“What you see is all there is” – this is a biased perception of the world surrounding us, as pointed out by Daniel Kahneman in his brilliant book “Thinking, fast and slow”. Let’s explore this bias and its implications on the world of IT governance models and frameworks.
First part of trilogy 1/3 is here – context ITSM
Part 2/3 Agile
Completely new businesses have appeared in last 20 years which are not driven by IT service logic. Software-defined companies are the new phenomena, when disruptive ideas are materialized in completely new software, where radically different business models are encoded.

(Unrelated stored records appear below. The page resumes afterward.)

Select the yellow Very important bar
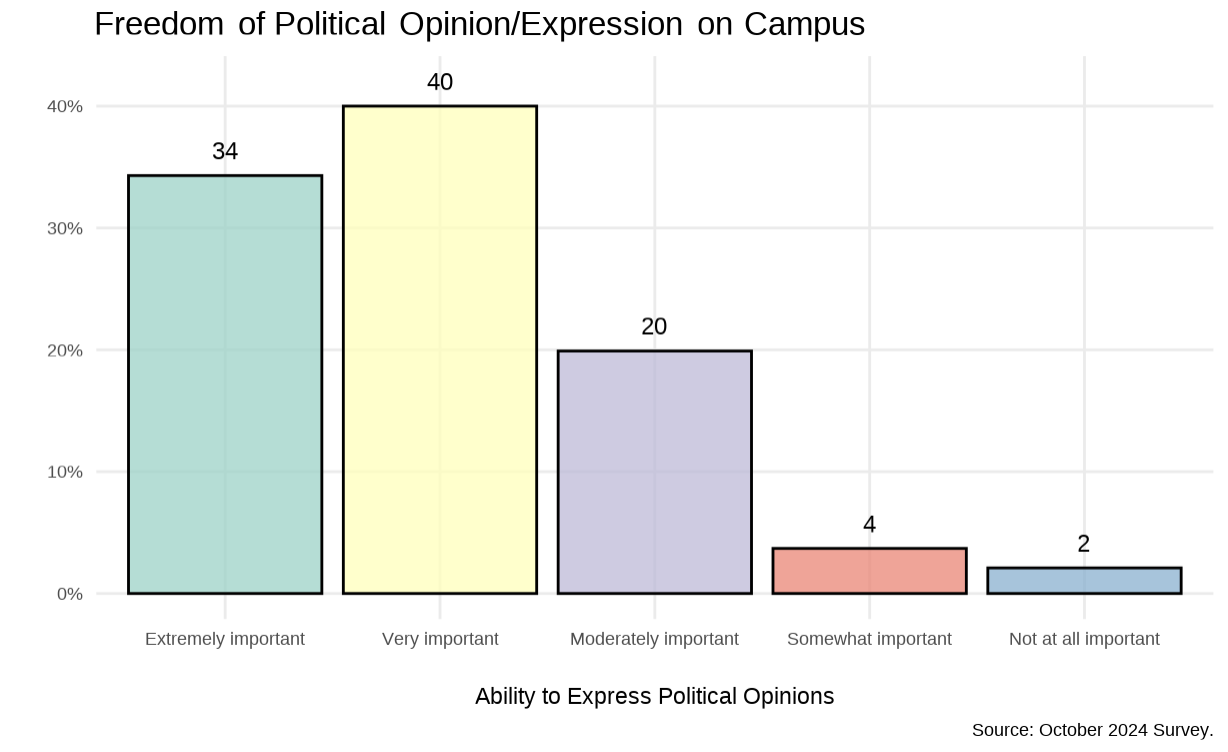The image size is (1228, 752). (x=440, y=350)
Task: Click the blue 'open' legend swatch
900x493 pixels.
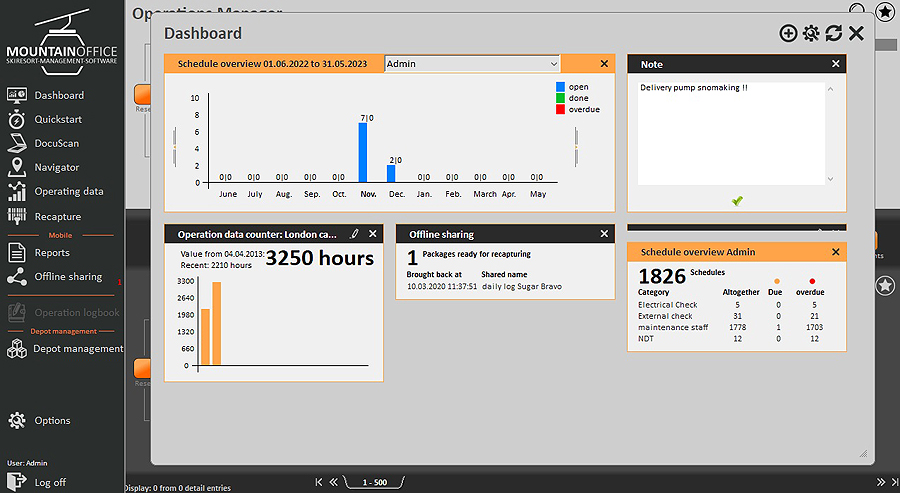Action: [560, 87]
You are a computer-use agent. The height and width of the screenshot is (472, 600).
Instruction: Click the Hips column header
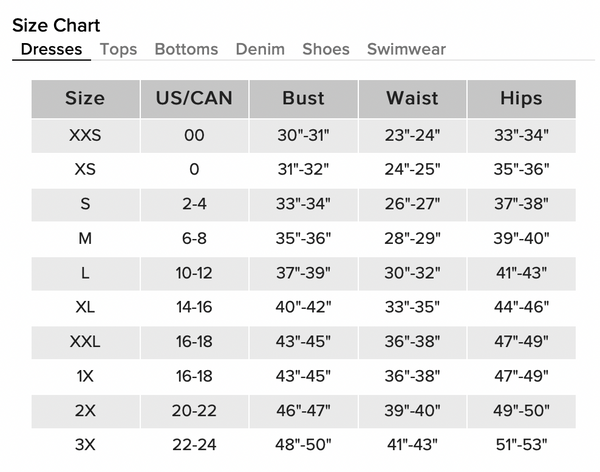point(522,99)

Companies like Amazon, Facebook (and any social media), Google, Spotify, Uber are defined and represented by powerful software, where adaptations of business logic must happen rapidly, where responsiveness to changes is a competitive advantage and a way to drive constant improvements and innovations. New methods of how to adopt changes swiftly, with ability to automatically test and rollback failed changes, created fundamentals of agile development practices like Scrum, DevOps, SAFe and others.
For agilists the world of ITSM is history, slow and old fashion. A new paradigm is born – speed is everything, continual development and adaptations is the only right way of working to enable continually improving customer experience.
Agile Manifesto: “We are uncovering better ways of developing software by doing it and helping others do it.”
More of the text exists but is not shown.